-- begin READING TEXT --
Using this technique from Simon, I want to solve a matrix differential equation with a matrix that contains an explicit time-dependence(our variable), but I want to be able to solve this problem for a generic number of functions K+1 thus auto-indexing them. My code, stripped of a few things which don't seem to be the problem, (with I= imaginary unit):
K=2;
dl = ConstantArray[ 1/2 Exp[-I t], K]; %defining M
dm = Array[(# - 1)^2 &, K + 1];
dr = ConstantArray[1/2 Exp[I t], K];
M = SparseArray[{Band[{1, 2}] -> dr, Band[{1, 1}] -> dm,
Band[{2, 1}] -> dl}] // Normal
a[t_] := Table[g[k][t], {k, 0, K}] %defining a as a list of functions g
NDSolve[{a'[t] == I *M.a[t], g[0][0] == 0, g[1][0] == 1, g[2][0] == 0}, {g[0], g[1], g[2]}, {t, 0, 10}][[1, All, 2]] //Abs
%solving the diff. eq.
-- end READING TEXT --
SET EXERCISE 1 ▸ Transcribe the part of the matrix differential equation post that opens with the words containing "Using this technique" and closes with "the diff. eq.".
SET EXERCISE 2 ▸ In the matrix differential equation post, what does I stand for?
The listing has no connection to the post about the matrix differential equation.
-- begin DATA LINES --
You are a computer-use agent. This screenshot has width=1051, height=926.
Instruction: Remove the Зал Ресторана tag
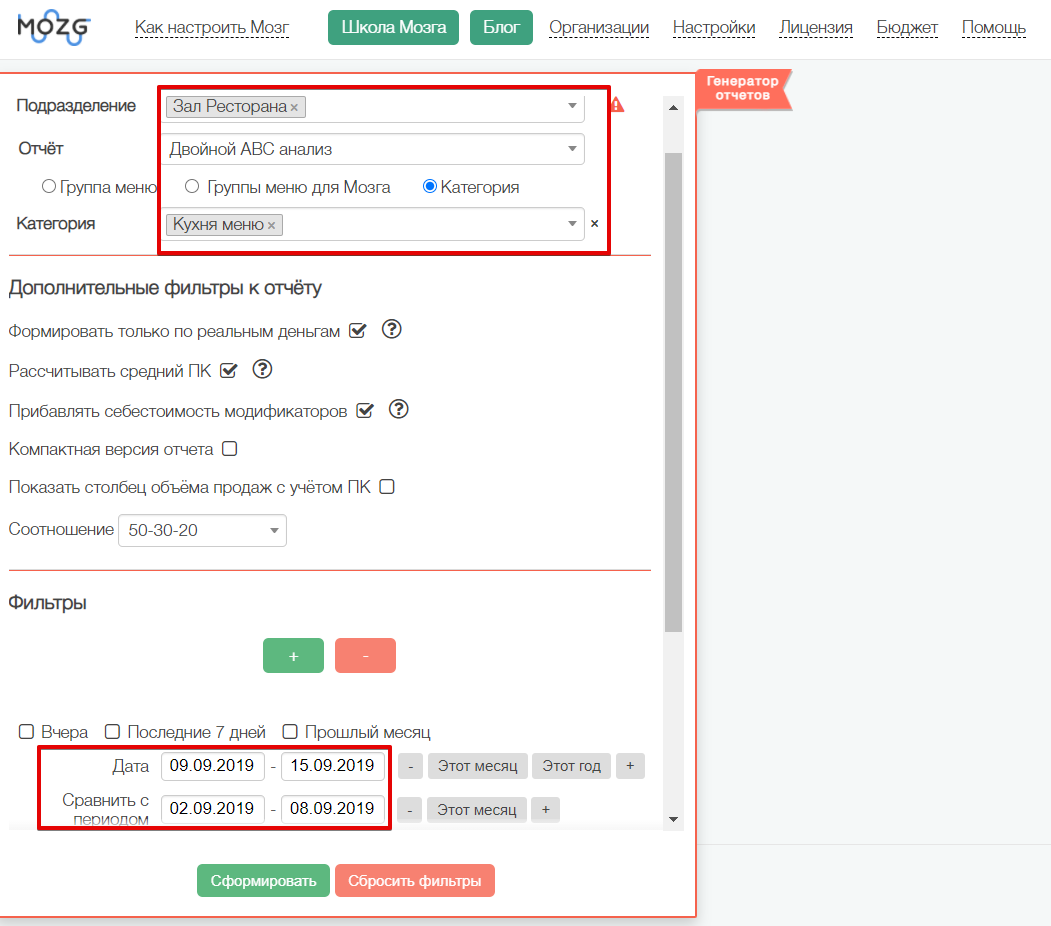point(294,107)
-- end DATA LINES --
TASK OUTPUT 1 ▸
Using this technique from Simon, I want to solve a matrix differential equation with a matrix that contains an explicit time-dependence(our variable), but I want to be able to solve this problem for a generic number of functions K+1 thus auto-indexing them. My code, stripped of a few things which don't seem to be the problem, (with I= imaginary unit):
K=2;
dl = ConstantArray[ 1/2 Exp[-I t], K]; %defining M
dm = Array[(# - 1)^2 &, K + 1];
dr = ConstantArray[1/2 Exp[I t], K];
M = SparseArray[{Band[{1, 2}] -> dr, Band[{1, 1}] -> dm,
Band[{2, 1}] -> dl}] // Normal
a[t_] := Table[g[k][t], {k, 0, K}] %defining a as a list of functions g
NDSolve[{a'[t] == I *M.a[t], g[0][0] == 0, g[1][0] == 1, g[2][0] == 0}, {g[0], g[1], g[2]}, {t, 0, 10}][[1, All, 2]] //Abs
%solving the diff. eq.

TASK OUTPUT 2 ▸ I stands for the imaginary unit.